4.1. Implications for Practice
The study underscored the need for education in schools regarding flossing for minority adolescents. This task can be built into the curriculum and imparted by the teachers or separately by the school nurses. Additionally, guest lectures by dental hygienists to schools can be arranged. As pointed out earlier, Aguirre-Zero et al. (2016) found that not knowing the proper technique for flossing and a lack of messages regarding flossing were barriers among Mexican children, and a study by Mattos-Silveira et al. (2017) pointed to a lack of motivation and lack of skills [
16,
17]. Our findings also supported this gap and underscored the importance of behavioral confidence in starting to floss. Further, our study pointed out the need for the availability and accessibility of floss among minority subpopulations. Here, the corporate sector and governmental subsidies can potentially play a role in making floss available to all, irrespective of their being able to afford it. The three constructs of the MTM, namely, emotional transformation, practice for change, and changes in the social environment, will go a long way in building the habit of flossing and must be the cornerstone of all educational interventions.

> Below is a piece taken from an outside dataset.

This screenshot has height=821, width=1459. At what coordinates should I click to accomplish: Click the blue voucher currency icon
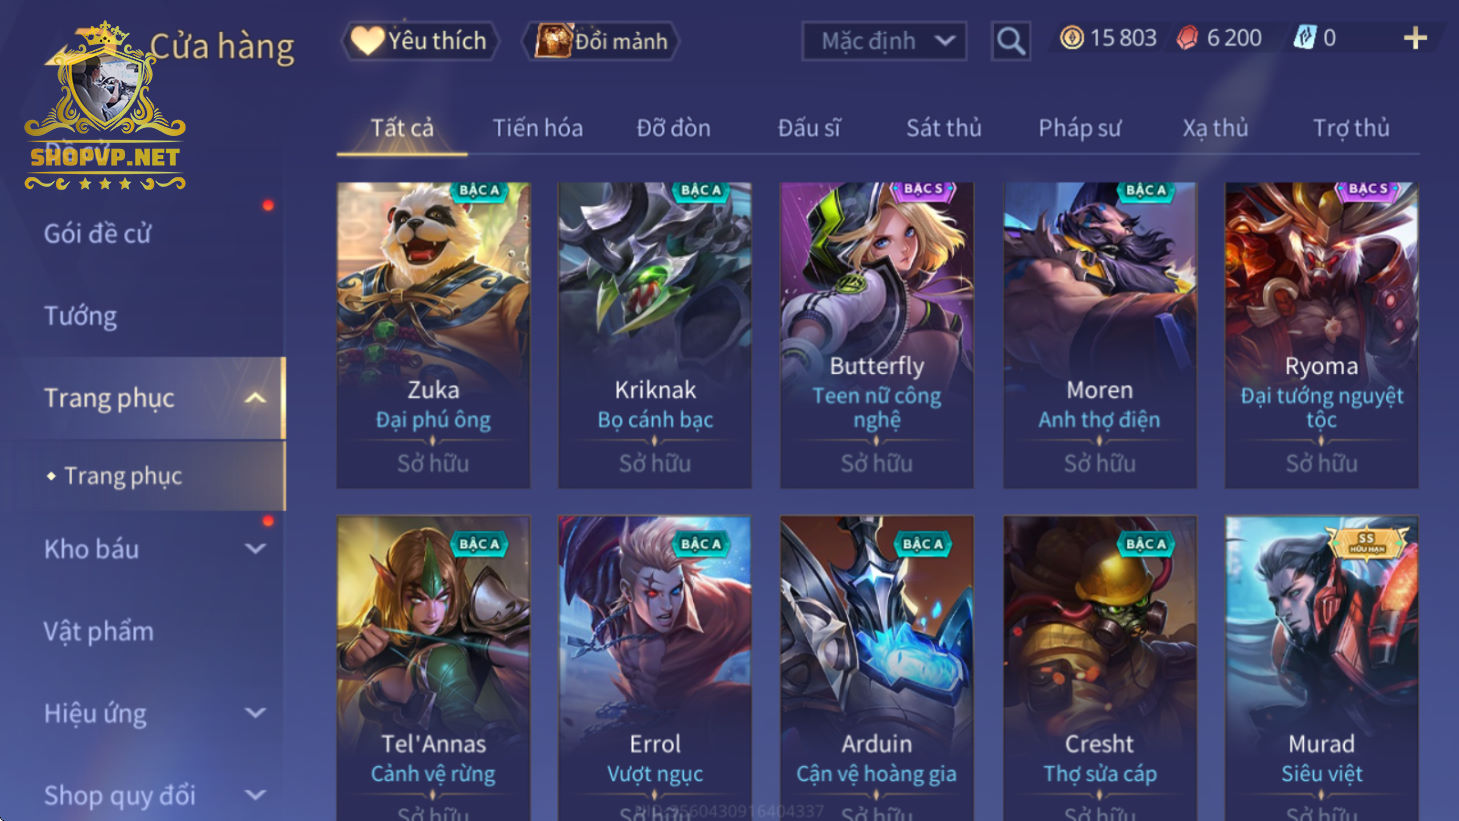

Finally, our study found that visits to dentists also play a potentially important role in facilitating flossing behavior, as shown by a higher proportion of the adolescents flossing in this subgroup. Once again, dentists can provide free visits for those who cannot afford to pay, insurance companies can extend dental visits at low premiums, governmental subsidies can be instituted, etc., to promote access to dental care.

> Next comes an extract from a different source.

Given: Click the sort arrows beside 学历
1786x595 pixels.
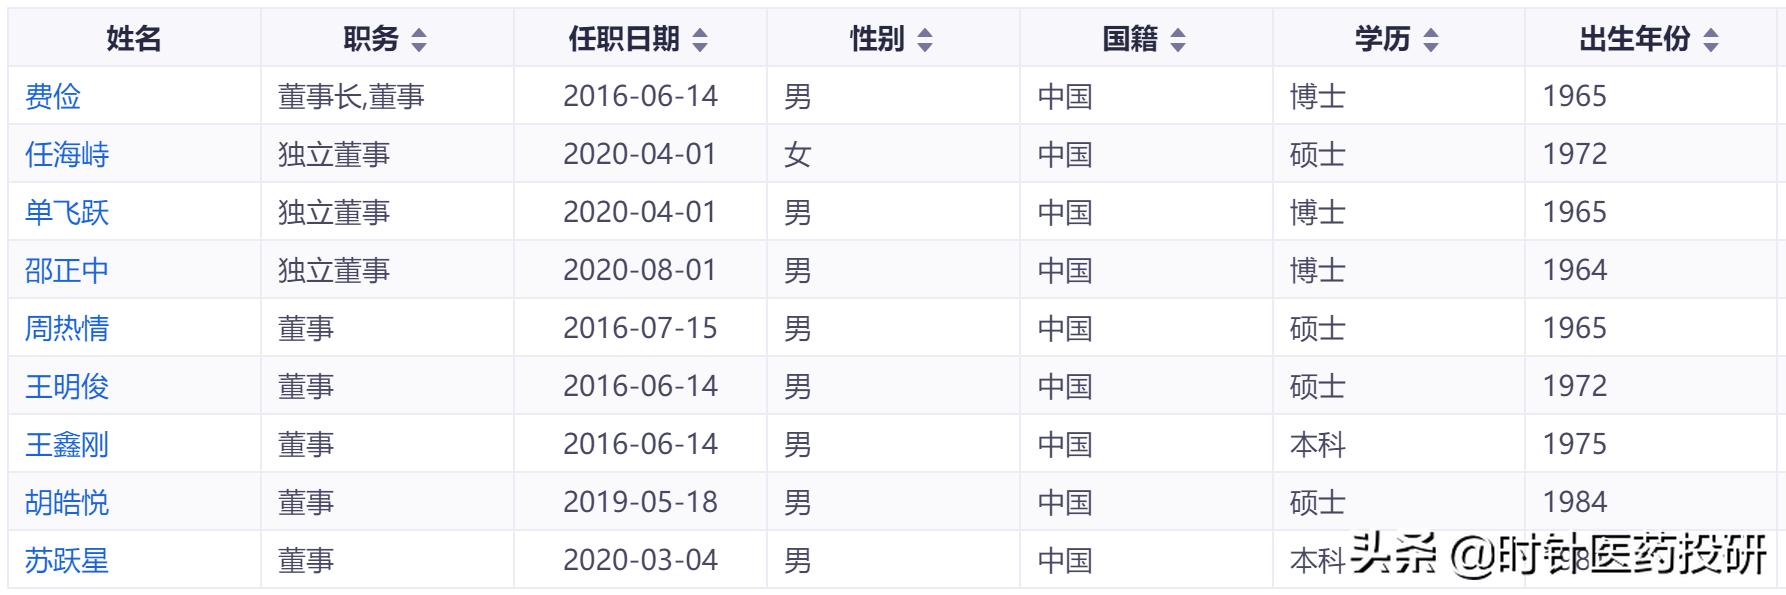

4.2. Strengths and Limitations
Our study was the first study to utilize a fourth-generation behavioral model to explain the correlates of flossing among minority adolescents. This study will pave the way for designing robust educational interventions for the promotion of flossing in schools and other settings. However, there were some limitations to our study. The data were collected by self-reports, which have the potential for several biases, such as dishonesty, exaggeration, under-reporting, acquiescence bias, recall bias, and social desirability bias. However, for gauging attitudes, this is the only way to collect data. In this study, intention for flossing was used as a proxy measure of actual flossing. Future studies can utilize experimental designs with interventions to gauge actual behavior change. Further, we did not test for stability reliability in our study. Future studies can conduct the test–retest reliability of the instrument, especially before conducting interventional studies. Finally, the cross-sectional study design did not allow for establishing causality, as both the independent and dependent variables were measured at the same point in time. Future work with interventional experimental studies can overcome this limitation.